WILLIAMS, Ariz. - With a new general manager overseeing Elephant Rocks Golf Course for the past two years, the course saw its best year for total revenue on record in 2014.
The city owned golf course made $618, 231.10 in 2014. The previous year the course made $548,104.95. Officials only have computerized records of revenue history dating back to 2007. The second highest revenue-generating year in that time period was 2009 with $601,743.26.
Scott Little started managing Elephant Rocks before the start of the 2013 season. The Williams City Council voted to terminate former golf course manager Brent Redman's contract at its Dec. 13, 2012 meeting because he failed to maximize golfer turnout and revenue through food, beverage and event offerings. The city hired Little to address these issues.
The successful 2014 golf season began when Elephant Rocks was able to open on March 3 this year because of the mild winter, which was the earliest start date on record. Little attributes the increased revenue this season to an increase in the number of rounds played in 2014. This year saw 19,379 rounds, compared to 16,933 rounds last year, which was the second highest number of rounds played on record.
"Of course if you get the rounds, the revenues go with it," Little said. "So seeing those rounds numbers jump up is a very good sign for Elephant Rocks."
Another reason for the increase in revenue was the city's competitive pricing at the golf course, which has helped drive people to Elephant Rocks.
"I think the city does a great job at keeping the price affordable for all golfers, especially local golfers," Little said. "But we had some price increases in our competition in Flagstaff this year that really led to some extra rounds coming our way from Flagstaff. So your competitiveness in pricing led to a huge jump in rounds this year."
The revenue for season passes was also up significantly this year - $48,668.53 compared to $31,175.63 last year.
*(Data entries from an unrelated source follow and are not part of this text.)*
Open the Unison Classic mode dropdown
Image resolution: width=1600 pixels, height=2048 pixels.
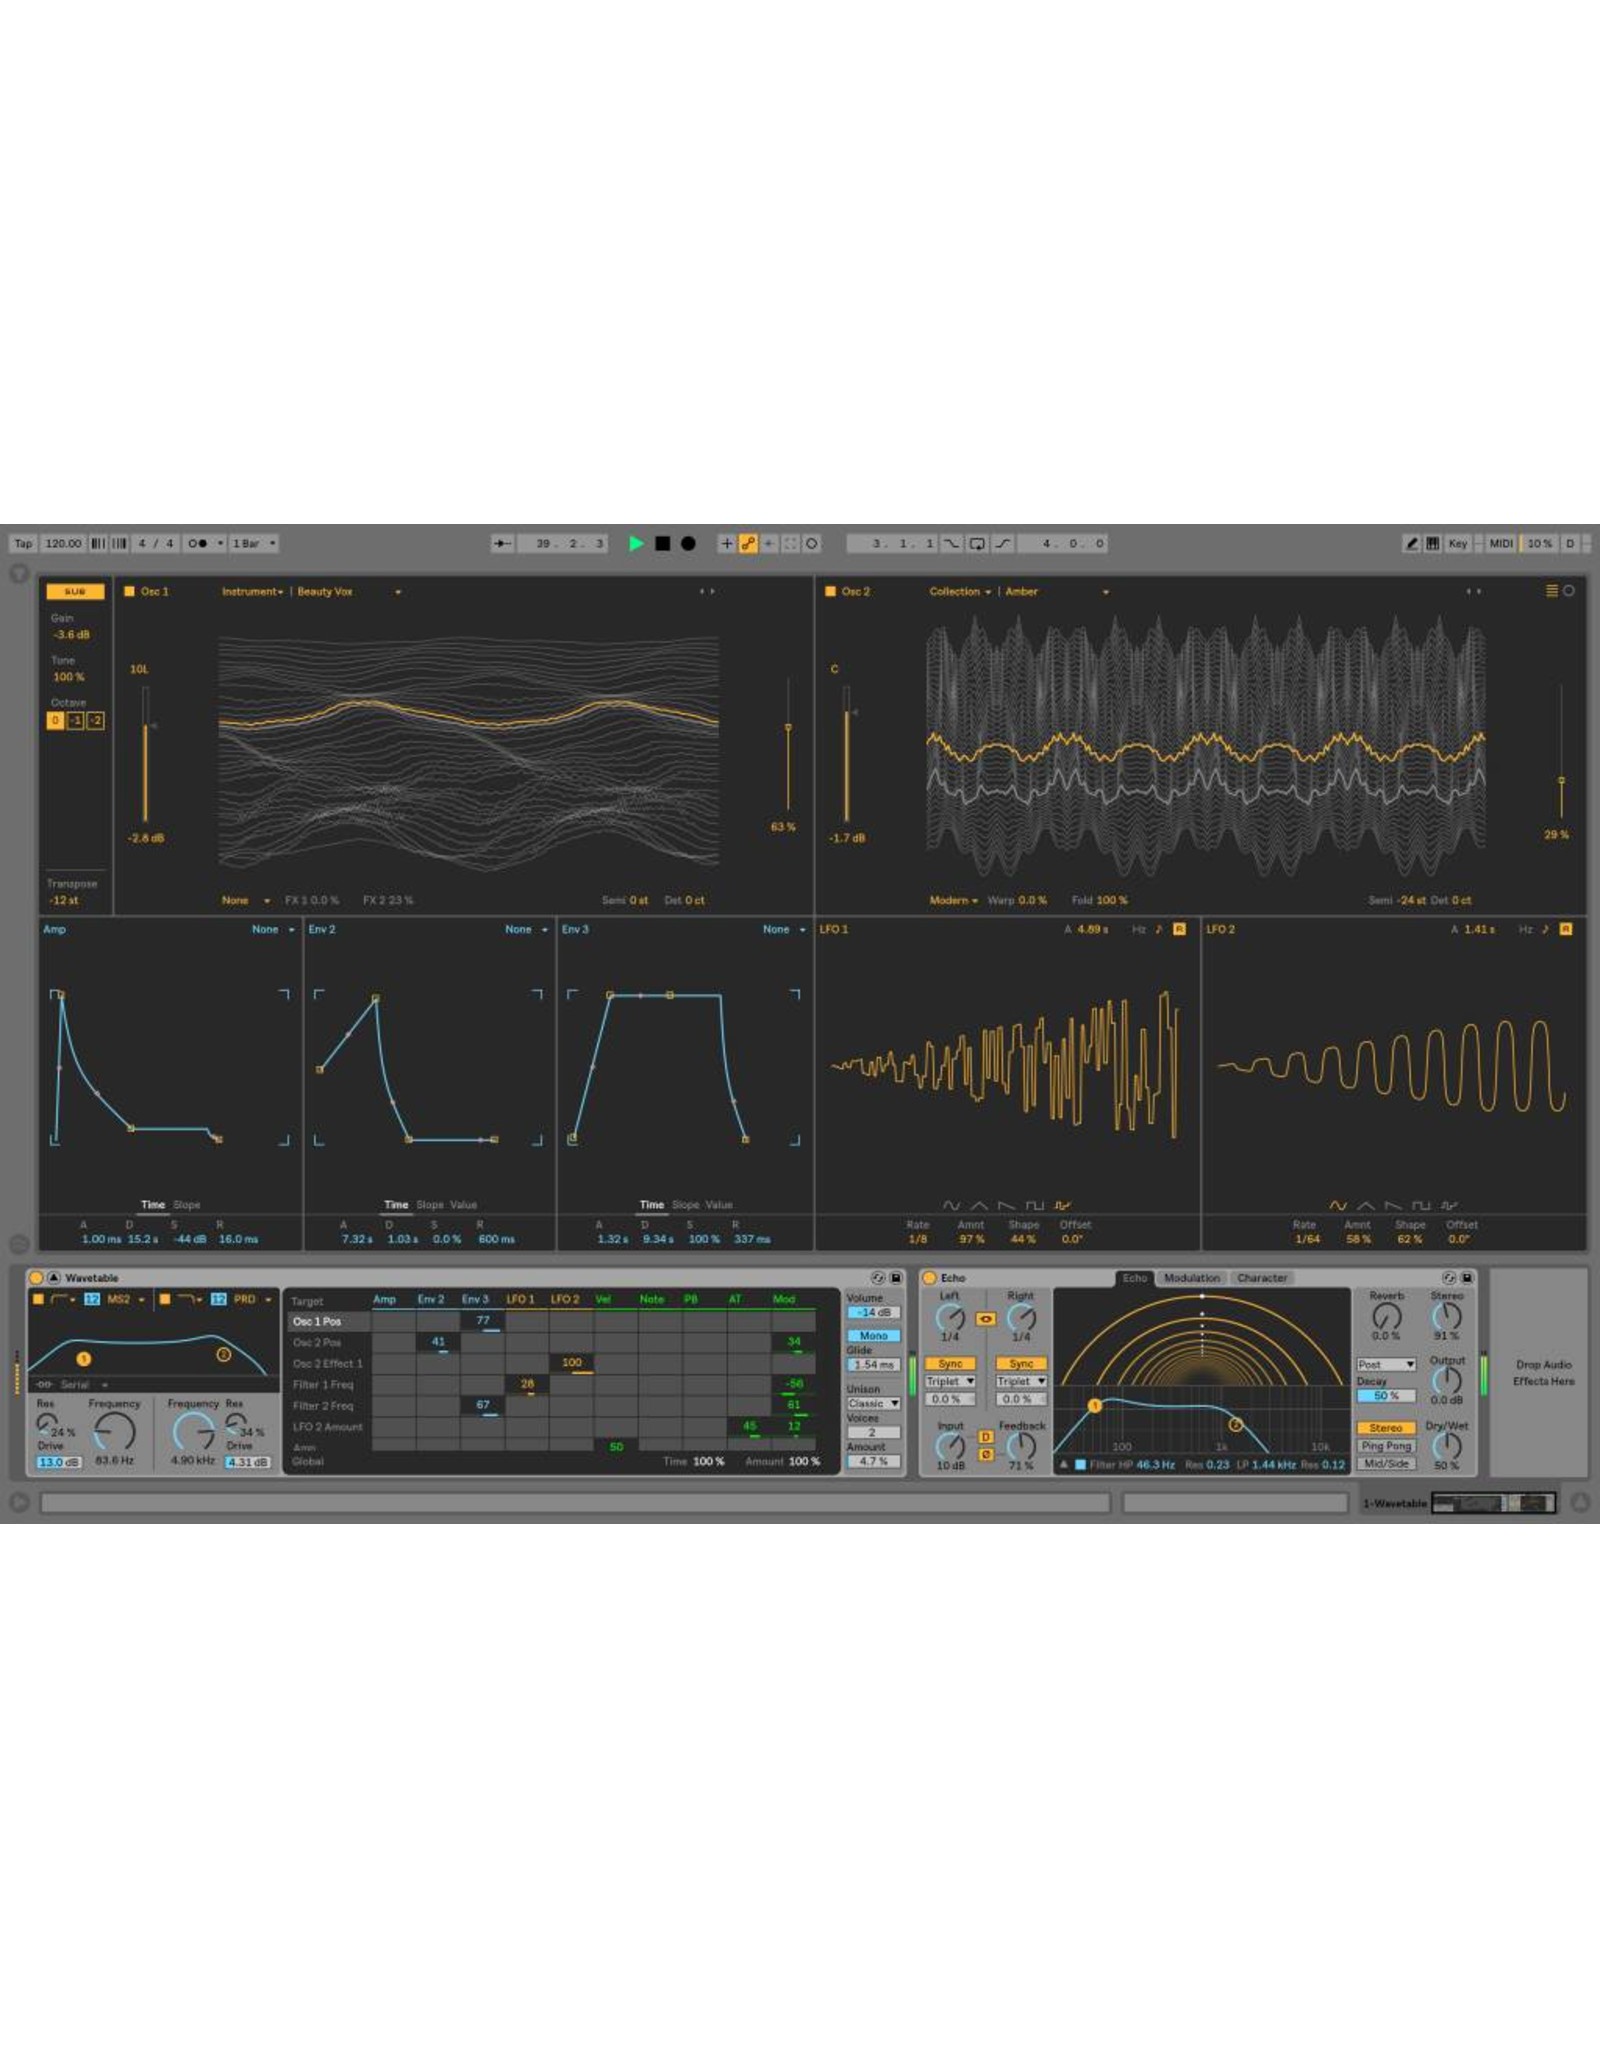tap(873, 1403)
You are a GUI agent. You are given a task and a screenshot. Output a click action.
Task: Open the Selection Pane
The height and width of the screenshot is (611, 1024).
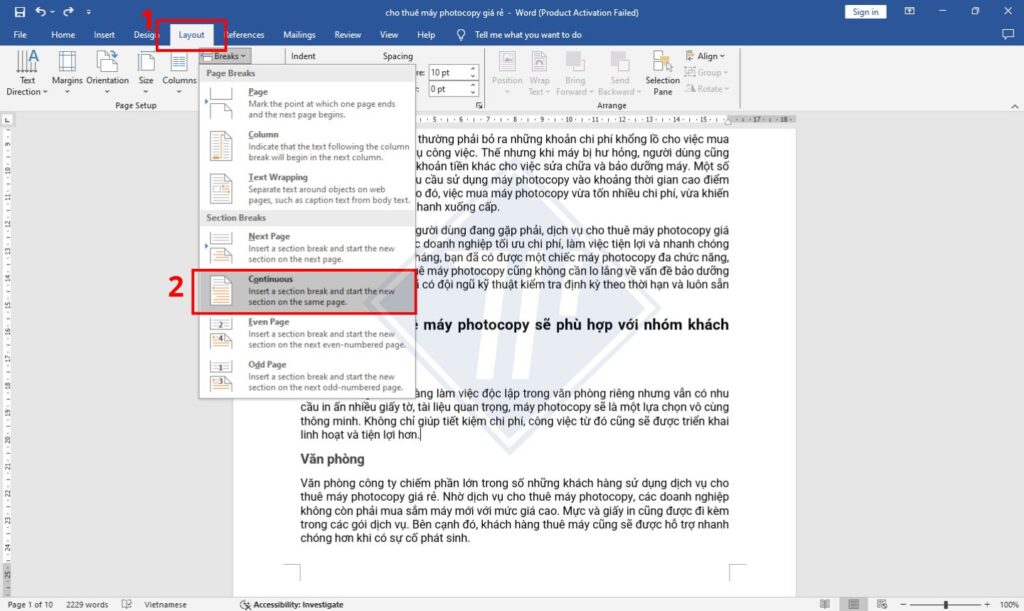tap(661, 72)
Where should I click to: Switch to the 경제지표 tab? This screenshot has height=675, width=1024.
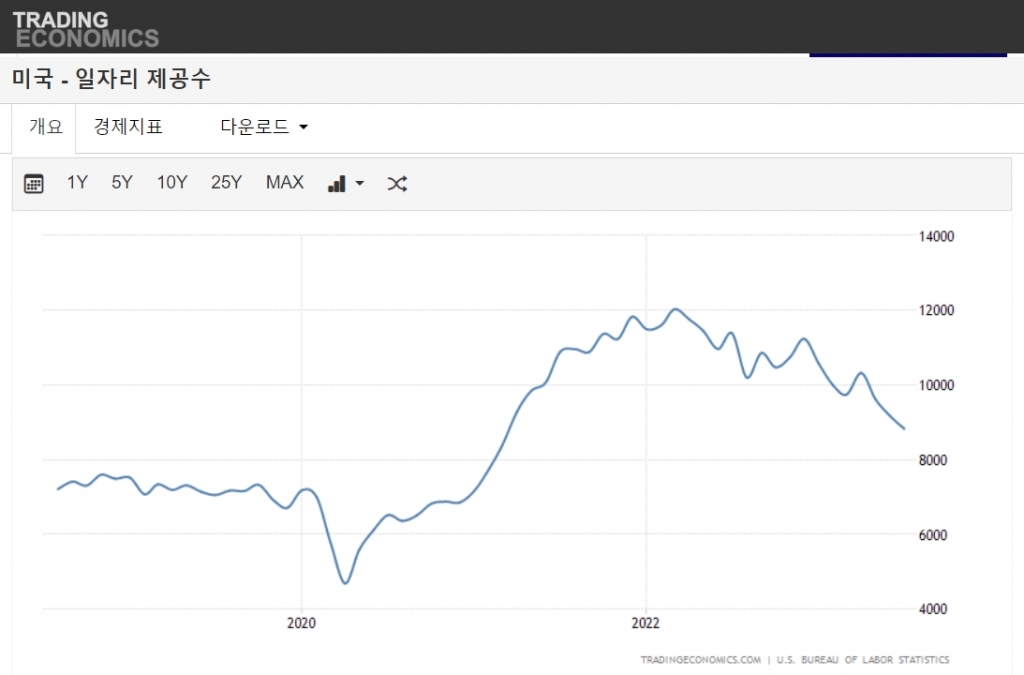(128, 127)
Little said golf course staff promoted the benefits of the season pass more this year. Some people from Flagstaff and Prescott even purchased season passes at Elephant Rocks.
"People feel comfortable, they feel at home, they make Elephant Rocks their home," he said of the season passes.
What Little called "phenomenal" course conditions also made people want to come back.
In terms of revenue per round, the dollar amount decreased slightly this year to $31.90 from $32.37 last year. Little attributes this to more people taking advantage of reduced twilight golf rates.
"We've been promoting and really catering to anybody who wants to play later in the day at basically a twilight rate or discounted rate," Little said. " A lot of our rounds come in the evenings. It's been a very successful push to fill the golf course. It's probably why you see a little bit of a lower revenue per round, but as far as the overall picture, I'd gladly live with that to get that extra 3,000 rounds a year."
Aside from the golfing, Elephant Rocks also had a successful year for events. This year six weddings took place at the golf course, compared to one last year.
The old golf cart building at the golf course underwent renovations last winter to become a banquet hall. What was once a building with cement walls, small windows and an unfinished floor and ceiling now boasts a finished ceiling and walls, an enclosed kitchen, new glass doors, carpeting and a patio. The banquet hall brought in $5,157.24 this year. With one wedding already booked for 2015 and a few more in the works, Little can see hosting as many as 10 weddings at the golf course next year.
"It's one of most beautiful wedding venues in northern Arizona I would say with Bill Williams Mountain in the background and blue skies and some clouds going across there, it's perfect," he said.
With the figures from 2014 moving in the right direction, Little hopes 2015 will be a successful year as well.
"I remember last year when I came in everybody told me (Elephant Rocks) was the best kept secret in Arizona, and I think I'm still working on that," he said. "We're making it a little less of a secret in Arizona."